The spirit of chivalry left behind it a more valuable successor. The character of knight gradually subsided in that of gentleman; and the one distinguishes European society in the sixteenth and seventeenth centuries, as much as the other did in the preceding ages. A jealous sense of honour, less romantic, but equally elevated, a ceremonious gallantry and politeness, a strictness in devotional observances, a high pride of birth and feeling of independence upon any sovereign for the dignity it gave, a sympathy for martial honour, though more subdued by civil habits, are the lineaments which prove an indisputable descent. The cavaliers of Charles I. were genuine successors of Edward's knights; and the resemblance is much more striking, if we ascend to the civil wars of the League. Time has effaced much also of this gentlemanly, as it did before of the chivalrous character. From the latter part of the seventeenth century its vigour and purity have undergone a tacit decay, and yielded, perhaps in every country, to increasing commercial wealth, more diffused instruction, the spirit of general liberty in some, and of servile obsequiousness in others, the modes of life in great cities, and the levelling customs of social intercourse.[d]

Literature.

It is now time to pass to a very different subject. The third head under which I classed the improvements of society during the four last centuries of the middle ages was that of literature. But I must apprise the reader not to expect any general view of literary history, even in the most abbreviated manner. Such an epitome would not only be necessarily superficial, but foreign in many of its details to the purposes of this chapter, which, attempting to develop the circumstances that gave a new complexion to society, considers literature only so far as it exercised a general and powerful influence. The private researches, therefore, of a single scholar, unproductive of any material effect in his generation, ought not to arrest us, nor indeed would a series of biographical notices, into which literary history is apt to fall, be very instructive to a philosophical inquirer. But I have still a more decisive reason against taking a large range of literary history into the compass of this work, founded on the many contributions which have been made within the last forty years in that department, some of them even since the commencement of my own labour.[e] These have diffused so general an acquaintance with the literature of the middle ages, that I must, in treating the subject, either compile secondary information from well-known books, or enter upon a vast field of reading, with little hope of improving upon what has been already said, or even acquiring credit for original research. I shall, therefore, confine myself to four points: the study of civil law; the institution of universities; the application of modern languages to literature, and especially to poetry; and the revival of ancient learning.

Civil law.

The Roman law had been nominally preserved ever since the destruction of the empire; and a great portion of the inhabitants of France and Spain, as well as Italy, were governed by its provisions. But this was a mere compilation from the Theodosian code; which itself contained only the more recent laws promulgated after the establishment of Christianity, with some fragments from earlier collections. It was made by order of Alaric king of the Visigoths about the year 500, and it is frequently confounded, with the Theodosian code by writers of the dark ages.[f] The code of Justinian, reduced into system after the separation of the two former countries from the Greek empire, never obtained any authority in them; nor was it received in the part of Italy subject to the Lombards. But that this body of laws was absolutely unknown in the West during any period seems to have been too hastily supposed. Some of the more eminent ecclesiastics, as Hincmar and Ivon of Chartres, occasionally refer to it, and bear witness to the regard which the Roman church had uniformly paid to its decisions.[g]

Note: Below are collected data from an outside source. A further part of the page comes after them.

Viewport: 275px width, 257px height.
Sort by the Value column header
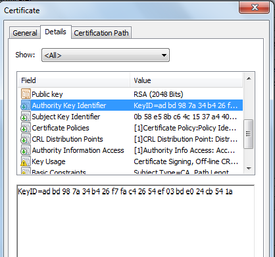point(186,80)
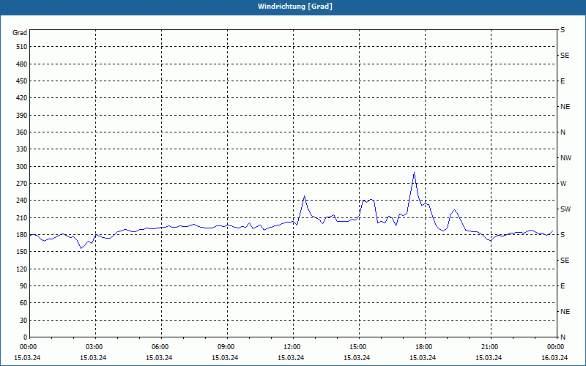Click the Windrichtung [Grad] chart title

tap(292, 7)
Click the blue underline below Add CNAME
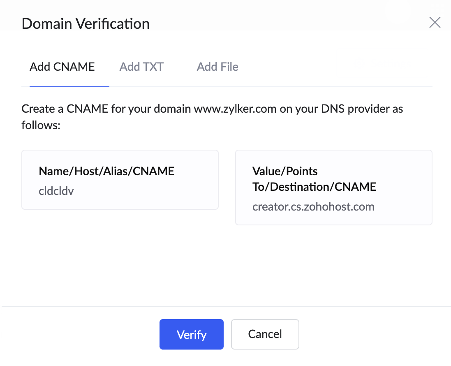 click(x=69, y=87)
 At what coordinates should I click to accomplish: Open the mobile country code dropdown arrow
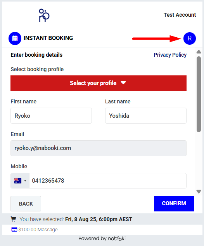25,181
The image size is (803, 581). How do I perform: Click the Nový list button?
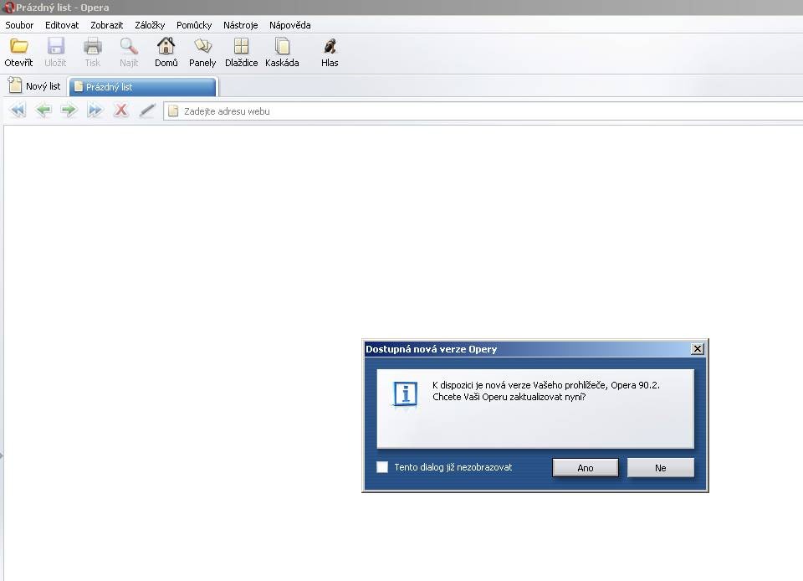pyautogui.click(x=34, y=86)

The revival of the study of jurisprudence, as derived from the laws of Justinian, has generally been ascribed to the discovery made of a copy of the Pandects at Amalfi, in 1135, when that city was taken by the Pisans. This fact, though not improbable, seems not to rest upon sufficient evidence.[h] But its truth is the less material, as it appears to be unequivocally proved that the study of Justinian's system had recommenced before that era. Early in the twelfth century a professor named Irnerius[] opened a school of civil law at Bologna, where he commented, if not on the Pandects, yet on the other books, the Institutes and Code, which were sufficient to teach the principles and inspire the love of that comprehensive jurisprudence. The study of law, having thus revived, made a surprising progress; within fifty years Lombardy was full of lawyers, on whom Frederic Barbarossa and Alexander III., so hostile in every other respect, conspired to shower honours and privileges. The schools of Bologna were pre-eminent throughout this century for legal learning. There seem also to have been seminaries at Modena and Mantua; nor was any considerable city without distinguished civilians. In the next age they became still more numerous, and their professors more conspicuous, and universities arose at Naples, Padua, and other places, where the Roman law was the object of peculiar regard.[k]

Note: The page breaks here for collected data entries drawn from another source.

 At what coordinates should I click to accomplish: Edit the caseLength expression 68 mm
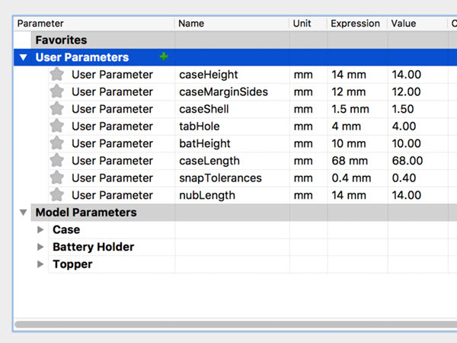[x=351, y=161]
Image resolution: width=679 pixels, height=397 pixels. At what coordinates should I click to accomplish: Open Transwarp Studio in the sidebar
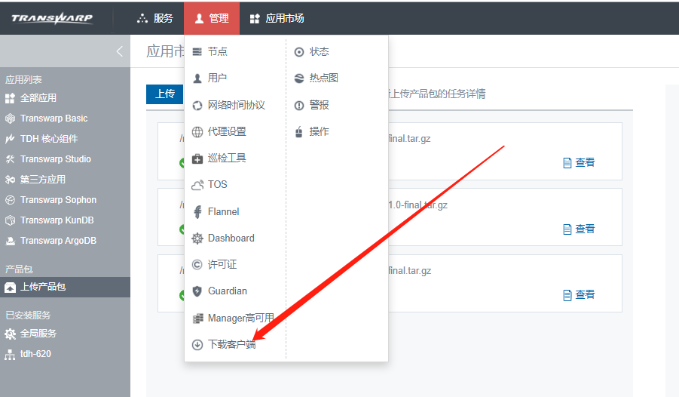[55, 159]
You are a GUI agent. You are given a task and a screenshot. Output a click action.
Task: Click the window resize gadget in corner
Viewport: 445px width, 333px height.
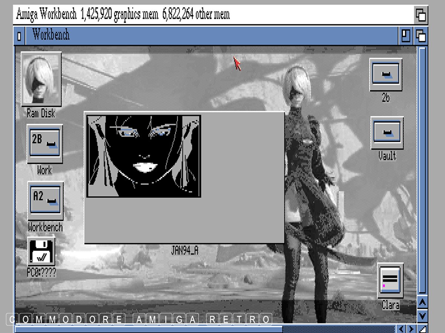tap(422, 329)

There is apparently great justice in the opinion of Tiraboschi, that by acquiring internal freedom and the right of determining controversies by magistrates of their own election, the Italian cities were led to require a more extensive and accurate code of written laws than they had hitherto possessed. These municipal judges were chosen from among the citizens, and the succession to offices was usually so rapid, that almost every freeman might expect in his turn to partake in the public government, and consequently in the administration of justice. The latter had always indeed been exercised in the sight of the people by the count and his assessors under the Lombard and Carlovingian sovereigns; but the laws were rude, the proceedings tumultuary, and the decisions perverted by violence. The spirit of liberty begot a stronger sense of right; and right, it was soon perceived, could only be secured by a common standard. Magistrates holding temporary offices, and little elevated in those simple times above the citizens among whom they were to return, could only satisfy the suitors, and those who surrounded their tribunal, by proving the conformity of their sentences to acknowledged authorities. And the practice of alleging reasons in giving judgment would of itself introduce some uniformity of decision and some adherence to great rules of justice in the most arbitrary tribunals; while, on the other hand, those of a free country lose part of their title to respect, and of their tendency to maintain right, whenever, either in civil or criminal questions, the mere sentence of a judge is pronounced without explanation of its motives.